§ SHORT TASK: Arrange the material as a numbered list, from the line containing "The height and" through the end of the material, with blank lines omitted. Leave the pictures out of the answer.

§ RAW RECORDS:
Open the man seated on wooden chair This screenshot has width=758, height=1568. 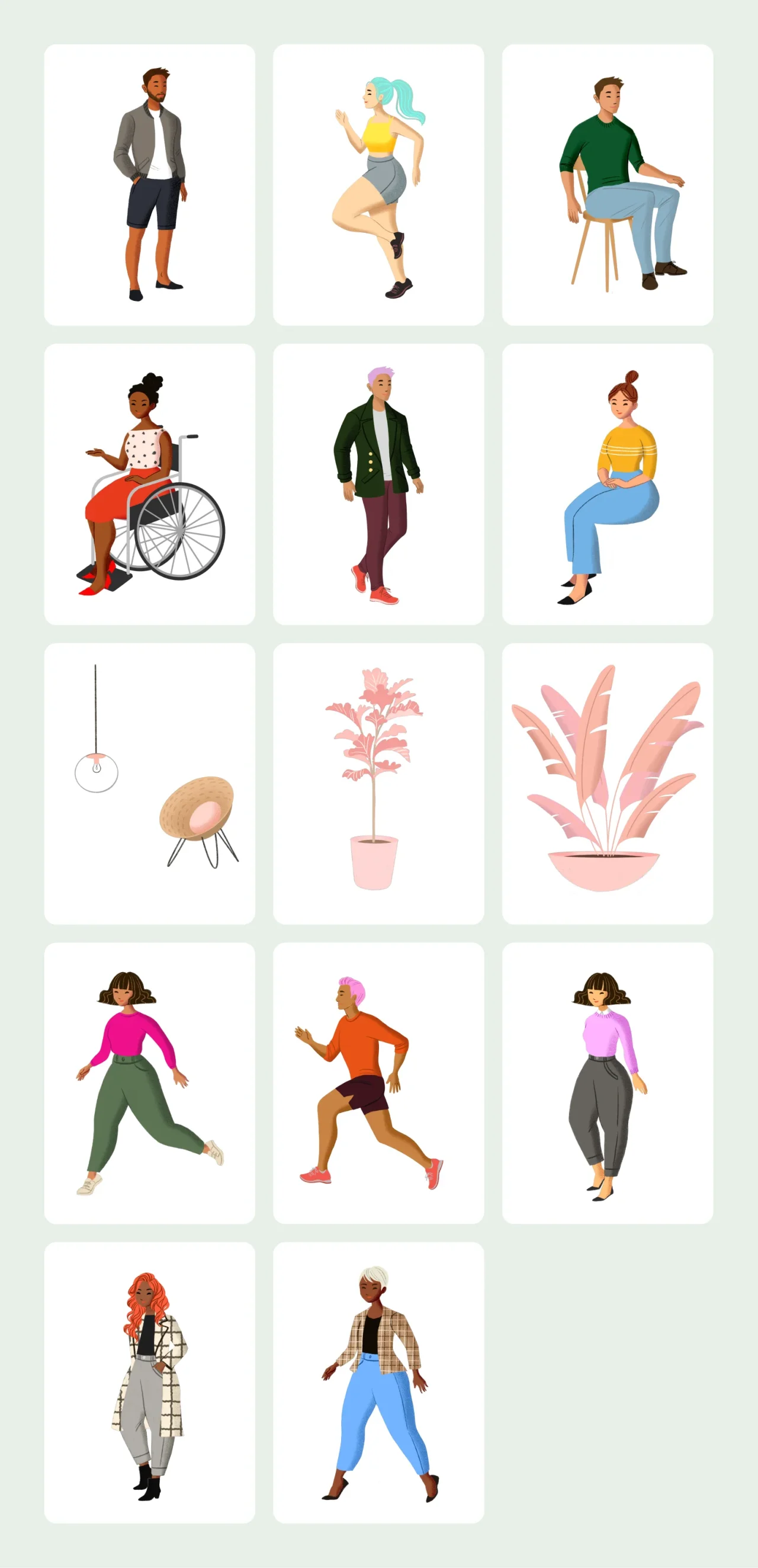(x=607, y=184)
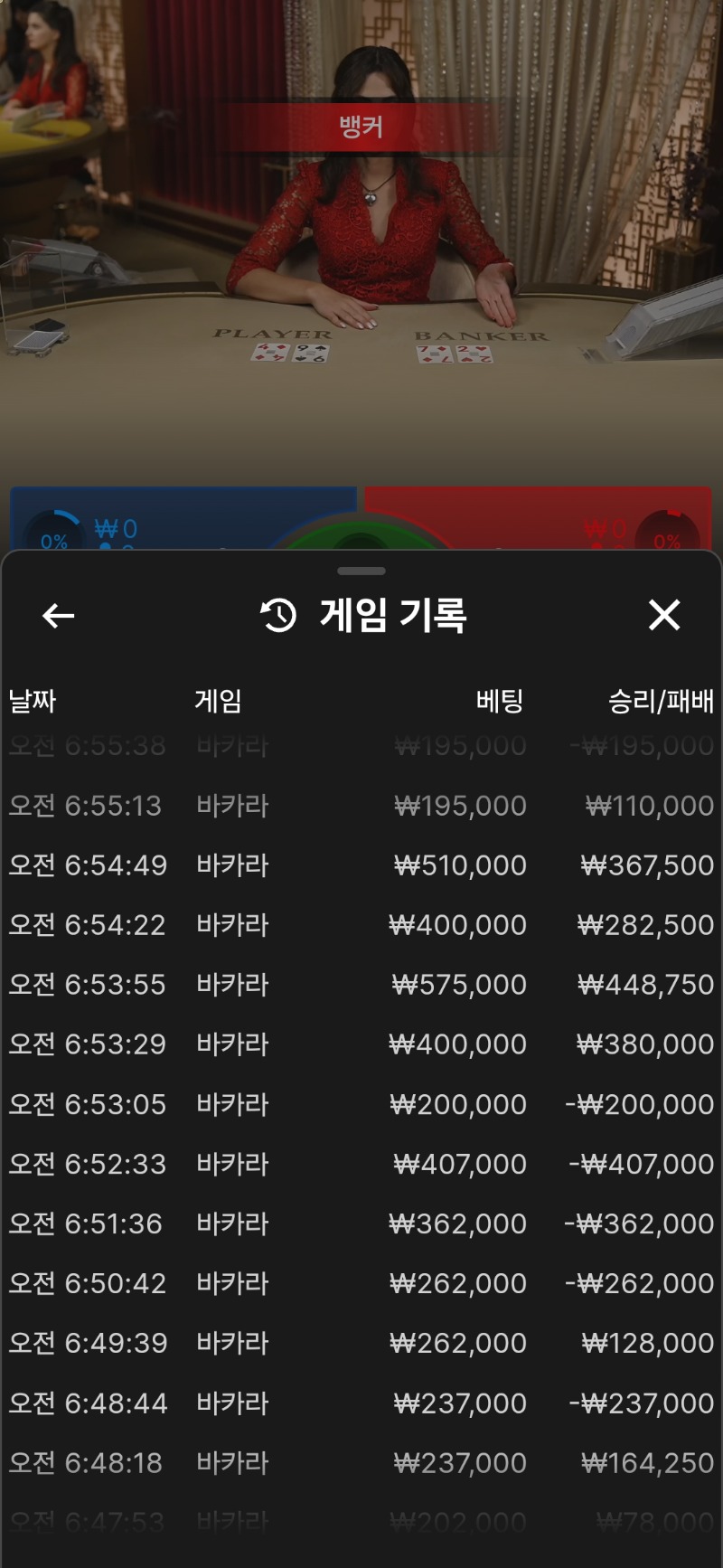Close the 게임 기록 panel
The image size is (723, 1568).
tap(664, 615)
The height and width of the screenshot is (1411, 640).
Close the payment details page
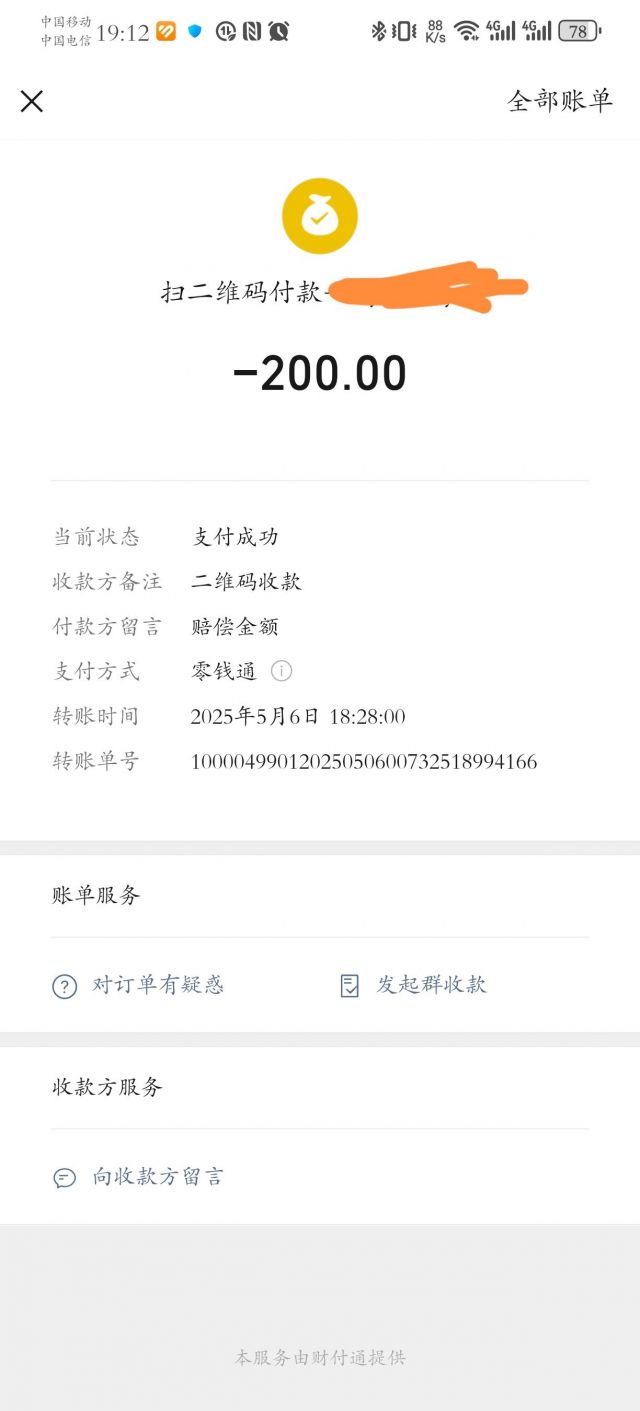(32, 101)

§ TASK RESULT:
1. The height and width of the screenshot is (1411, 640).
2. Close the payment details page
3. (32, 101)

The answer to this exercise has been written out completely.